Je pense notamment à l’encadrement du décret prévoyant les exceptions à la clause de fonction ou encore au relèvement à 50 % des réservations de l’État en cas de cession du foncier public avec décote Duflot.
Quoiqu’attendue, cette proposition de loi n’est qu’une première étape, ainsi que l’ont également remarqué les orateurs précédents.
En effet, rien n’existe pour mutualiser l’effort des 38 000 employeurs publics en faveur du logement de leurs agents.
À l’inverse, dans le secteur privé, Action Logement joue un rôle remarquable grâce au fameux « 1 % logement », héritage de l’après-guerre que le Sénat a toujours défendu. C’est une structure semblable qu’il faut créer dans le secteur public.
Monsieur le ministre, j’ai noté votre volonté de peser de tout votre poids, en tout cas à Bercy, pour faire avancer ce sujet. (M. le ministre acquiesce.)
Gageons que, maintenant que vous faites partie du pôle de Bercy, vous puissiez entamer la véritable révolution copernicienne que cela représente. Soyez assuré, sur ce point, du soutien du Sénat.
De manière générale, c’est à la racine du problème que nous devons nous attaquer, à savoir la crise du logement elle-même.
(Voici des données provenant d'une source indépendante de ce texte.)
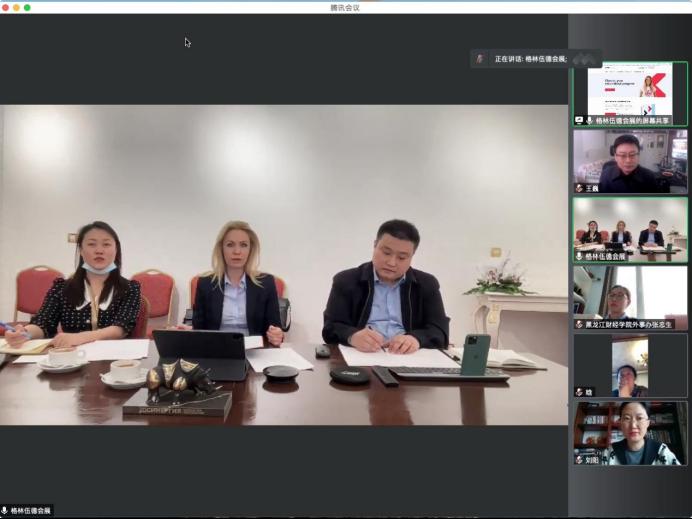Click the main shared meeting video area
This screenshot has width=692, height=519.
click(x=284, y=265)

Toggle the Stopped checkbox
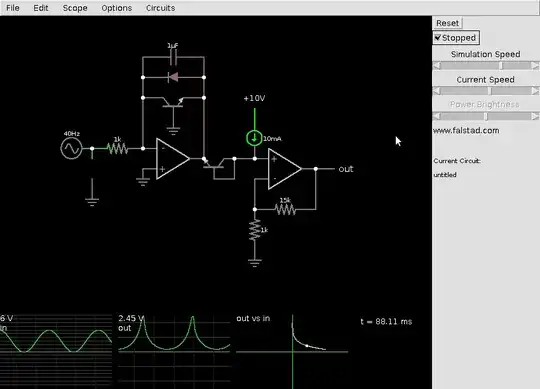coord(456,38)
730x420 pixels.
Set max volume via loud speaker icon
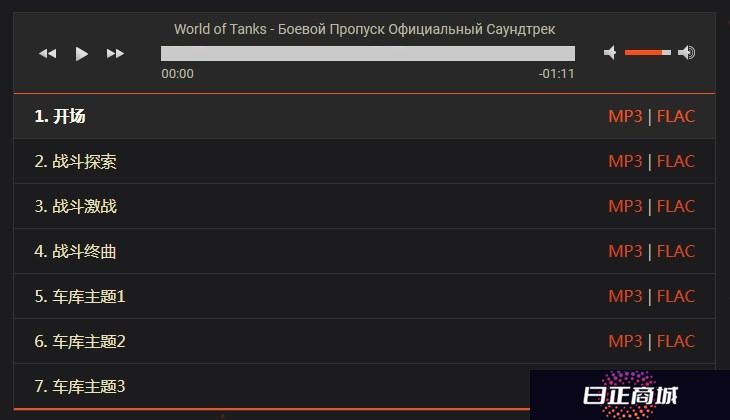pyautogui.click(x=687, y=53)
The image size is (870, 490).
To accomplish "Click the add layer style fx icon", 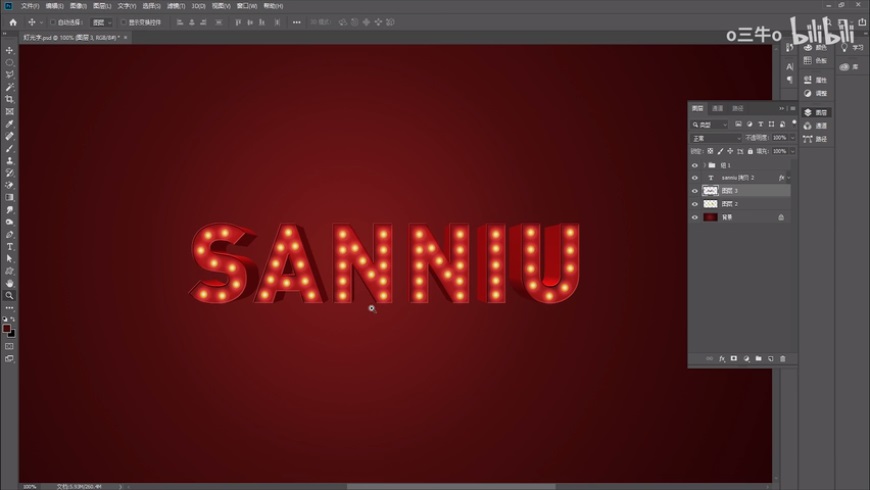I will pos(721,358).
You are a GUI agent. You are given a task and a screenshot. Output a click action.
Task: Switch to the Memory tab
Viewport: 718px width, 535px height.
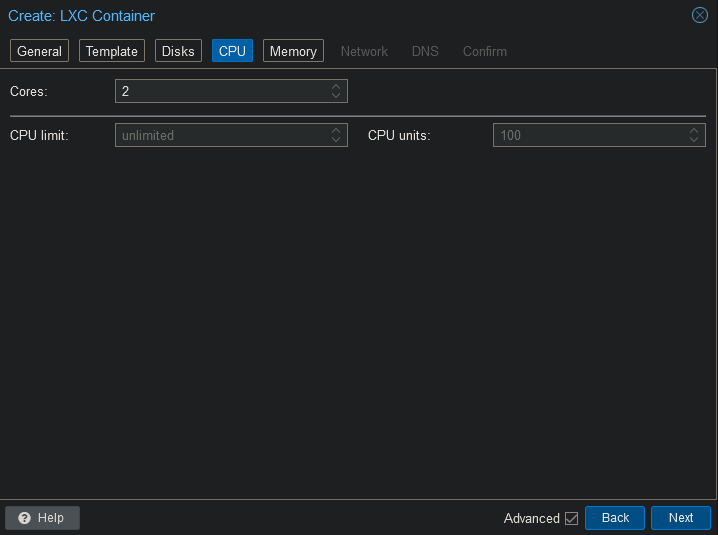293,51
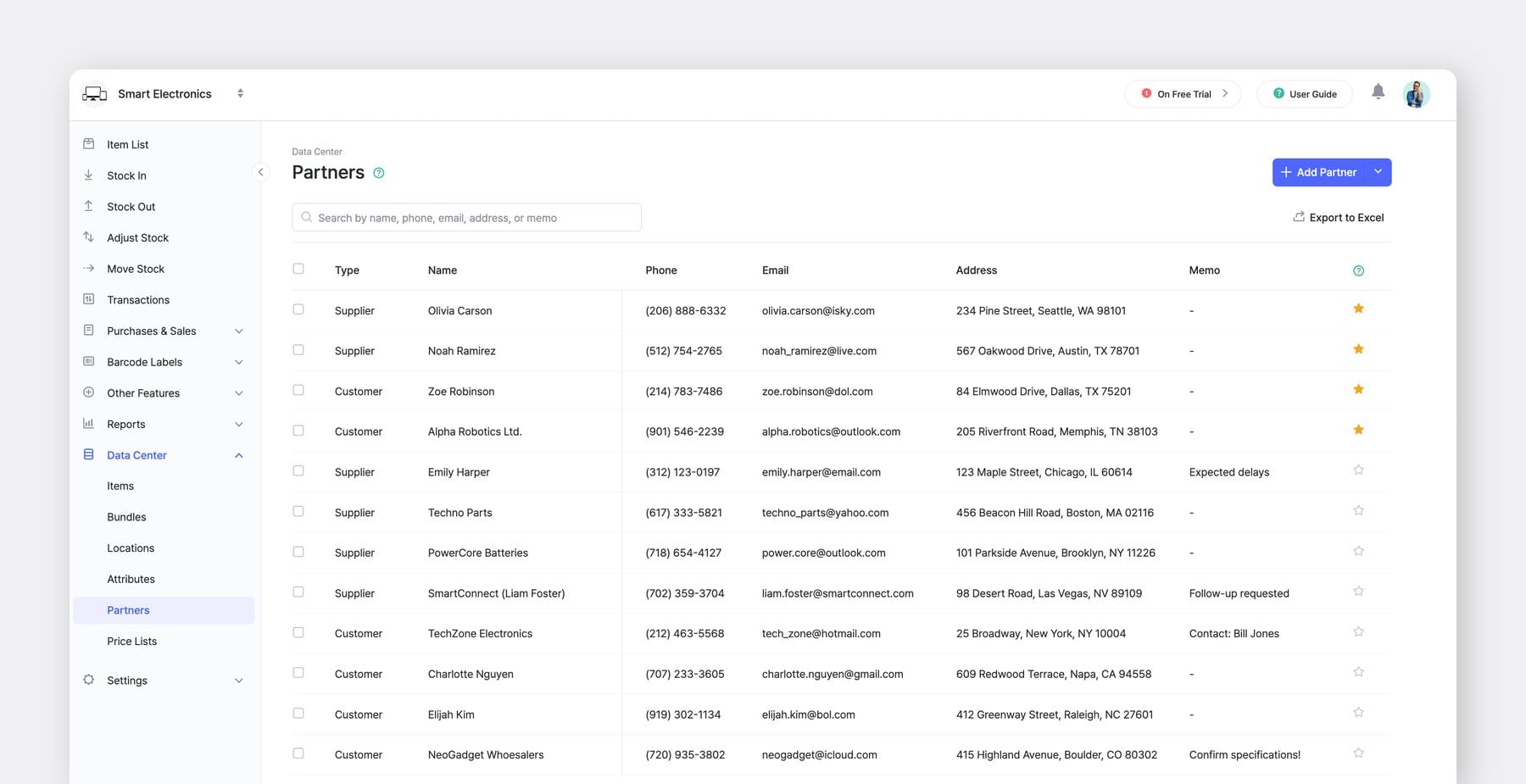Select the header checkbox to choose all partners

coord(298,269)
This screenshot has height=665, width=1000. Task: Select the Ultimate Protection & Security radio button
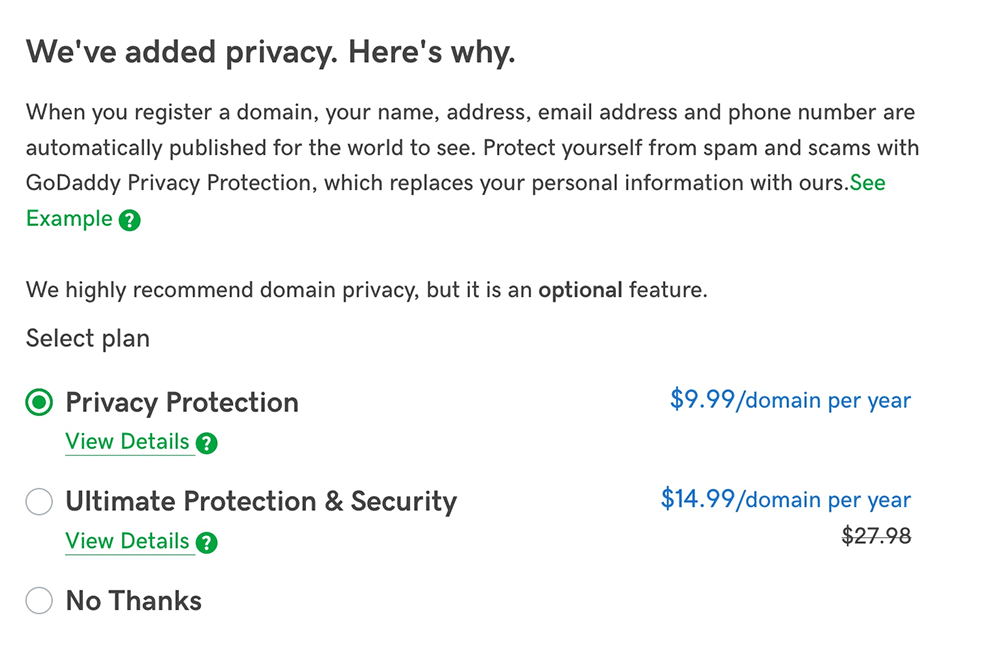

Le Sénat a pris sa part, en adoptant la proposition de loi Choc, dont le président du groupe Les Républicains Mathieu Darnaud et moi-même sommes les coauteurs.
Monsieur le ministre, j’espère que le projet de loi Logement annoncé par le Premier ministre et qui est largement soutenu par le ministre chargé du logement Vincent Jeanbrun en tirera tous les enseignements.
J’espère aussi que son examen, qui devait avoir lieu avant l’été, nous a-t-on dit, ne sera pas indûment retardé, et qu’il sera plus rapide que celui qu’a connu votre proposition de loi. (M. le ministre sourit.)
Bien évidemment, le groupe Les Républicains votera les conclusions de la commission mixte paritaire. (Applaudissements sur les travées du groupe RDPI. – Mme la rapporteure applaudit également.)